Big Ten folks argue that schools will be more likely to schedule tough out-of-conference opponents if losses carry less risk. Fox’s Shanks agrees.
“If you don’t get penalized for playing those big nonconference games early, and there’s a bigger pool of teams that can get into a 24-team Playoff, the schedule gets better in September,” he said last month.
But that’s a big assumption. To this point, the larger the Playoff field has gotten, the more schools have watered down their schedules in fear of suffering one too many losses. SEC schools, anticipating that expansion to at least 16 is surely coming, have been canceling Power 4 home-and-homes with abandon since last year, when the league moved to a nine-game league schedule.
“There’s no evidence in the history of the sport that if you tell a coach or a school that a high-level nonconference game means less to your chances of getting into the postseason, that they’re going to keep playing those games,” the ESPN source said. “The only way to fix the nonconference issue is to come up with some way for the ‘who you played, how you played’ to matter.”
One industry analyst suggested there could be another motive at play for Fox. The NFL may opt out of its current TV contracts early in 2029, and the $25 billion Fox Corporation, which currently pays $2.2 billion annually for it NFL rights package, might struggle to keep up in a future bidding war if the NFL keeps courting multi-trillion-dollar streaming giants Google and Amazon. Fox is lobbying the federal government to crack down on the league’s presence on steaming platforms.
Is it possible that Fox is already preparing for the worst-case NFL scenario by trying to get more entrenched in college football? But shouldn’t Fox be conserving its cash for 2029 rather than spending it on first-round CFP games?
Obviously, there are other potential CFP bidders besides Fox and ESPN, though probably not the big streamers, which have no current stake in college football. TNT Sports, for one, already has a share of the CFP through its sublicensing deal with ESPN. Beginning this season, it will air one of the two semifinals and a quarterfinal game in addition to a pair of first-round matchups. As part of its parent company’s pending sale, TNT could soon merge with CBS, another college football rights holder.
Petitti said Tuesday he has no preference on which networks get involved.
“I want to see who’s ever committed to making it work,” he said. “I don’t have any real feel about who’s the best to program it.”

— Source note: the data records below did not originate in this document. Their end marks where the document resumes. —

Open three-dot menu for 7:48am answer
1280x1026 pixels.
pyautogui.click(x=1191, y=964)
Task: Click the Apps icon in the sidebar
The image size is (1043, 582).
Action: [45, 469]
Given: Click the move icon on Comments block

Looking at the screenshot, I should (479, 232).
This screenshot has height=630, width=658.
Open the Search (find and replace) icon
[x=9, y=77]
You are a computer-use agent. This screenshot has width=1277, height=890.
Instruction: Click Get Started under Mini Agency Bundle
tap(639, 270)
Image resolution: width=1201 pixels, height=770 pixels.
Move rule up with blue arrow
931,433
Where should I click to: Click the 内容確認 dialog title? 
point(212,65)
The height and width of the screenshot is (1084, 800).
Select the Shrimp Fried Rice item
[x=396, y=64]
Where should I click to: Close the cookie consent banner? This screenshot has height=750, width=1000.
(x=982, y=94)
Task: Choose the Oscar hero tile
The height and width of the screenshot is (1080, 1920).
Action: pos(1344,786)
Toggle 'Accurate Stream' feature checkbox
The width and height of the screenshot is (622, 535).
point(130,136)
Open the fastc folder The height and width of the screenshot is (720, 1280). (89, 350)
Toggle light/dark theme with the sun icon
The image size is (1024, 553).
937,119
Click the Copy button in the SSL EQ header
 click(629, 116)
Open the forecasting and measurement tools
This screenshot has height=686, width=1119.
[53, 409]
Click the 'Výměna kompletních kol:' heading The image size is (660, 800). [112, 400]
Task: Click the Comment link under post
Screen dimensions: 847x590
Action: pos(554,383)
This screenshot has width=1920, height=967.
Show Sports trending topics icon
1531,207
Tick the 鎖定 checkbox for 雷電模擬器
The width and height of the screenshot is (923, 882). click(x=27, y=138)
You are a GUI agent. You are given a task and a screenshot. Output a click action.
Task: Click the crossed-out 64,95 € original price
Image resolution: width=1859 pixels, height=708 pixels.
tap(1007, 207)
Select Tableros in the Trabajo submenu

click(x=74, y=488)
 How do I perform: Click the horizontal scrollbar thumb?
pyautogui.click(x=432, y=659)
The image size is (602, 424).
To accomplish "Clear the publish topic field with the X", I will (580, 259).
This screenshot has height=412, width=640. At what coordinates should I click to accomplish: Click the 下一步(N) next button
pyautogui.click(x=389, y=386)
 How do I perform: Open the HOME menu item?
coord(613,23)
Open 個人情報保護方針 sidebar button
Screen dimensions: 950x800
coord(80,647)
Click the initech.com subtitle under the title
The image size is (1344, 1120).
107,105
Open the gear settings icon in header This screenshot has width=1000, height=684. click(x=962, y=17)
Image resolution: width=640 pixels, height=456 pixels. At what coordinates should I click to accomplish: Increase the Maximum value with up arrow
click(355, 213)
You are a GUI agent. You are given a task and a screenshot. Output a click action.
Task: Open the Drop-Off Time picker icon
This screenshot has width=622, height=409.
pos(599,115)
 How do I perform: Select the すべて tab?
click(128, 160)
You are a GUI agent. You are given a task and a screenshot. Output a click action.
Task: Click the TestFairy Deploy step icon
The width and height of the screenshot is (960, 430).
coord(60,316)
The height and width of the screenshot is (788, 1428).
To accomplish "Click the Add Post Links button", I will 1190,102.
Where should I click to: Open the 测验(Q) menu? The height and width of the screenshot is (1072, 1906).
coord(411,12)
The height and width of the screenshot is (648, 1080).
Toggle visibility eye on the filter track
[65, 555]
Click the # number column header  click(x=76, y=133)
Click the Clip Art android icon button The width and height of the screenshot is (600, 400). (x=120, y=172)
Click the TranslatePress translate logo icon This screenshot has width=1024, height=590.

Worth noting, though: These same conferences, along with the rest of Division I, just went through this dance with CBS and TNT regarding NCAA Tournament expansion. The membership first began pushing to expand March Madness to 72 or 76 teams at least five years ago. It took until 2026 for the 76-team field to become official because it took that long to convince the networks that the price of expansion was worth paying. The pot: An extra $131 million a year in distributions, divided among 365 Division I schools.
You would hope the Power 4 members won’t reinvent the entire sport of college football for couch cushion change.
College football generates far more eyeballs and far more revenue than even the wildly popular March Madness. But if you’re someone like me rooting hard against 24, here’s hoping March Madness history repeats itself.
In 2010, the NCAA seriously considered jumping to 96. ESPN, which was itching to seize the event from CBS, was all in. NCAA execs talked openly about the format at that year’s Final Four. The public, of course, hated the idea, and yet it appeared to be hurtling toward reality.
Then CBS and Turner Sports stopped the lunacy by teaming up to bid on the more modest 68-team version that fans still thoroughly enjoy today. Perhaps this current drama ends with ESPN and TNT opening their checkbooks just enough to squeeze out Fox and contain CFP expansion to 16.
Which, while still unnecessary, would be less insane than 24.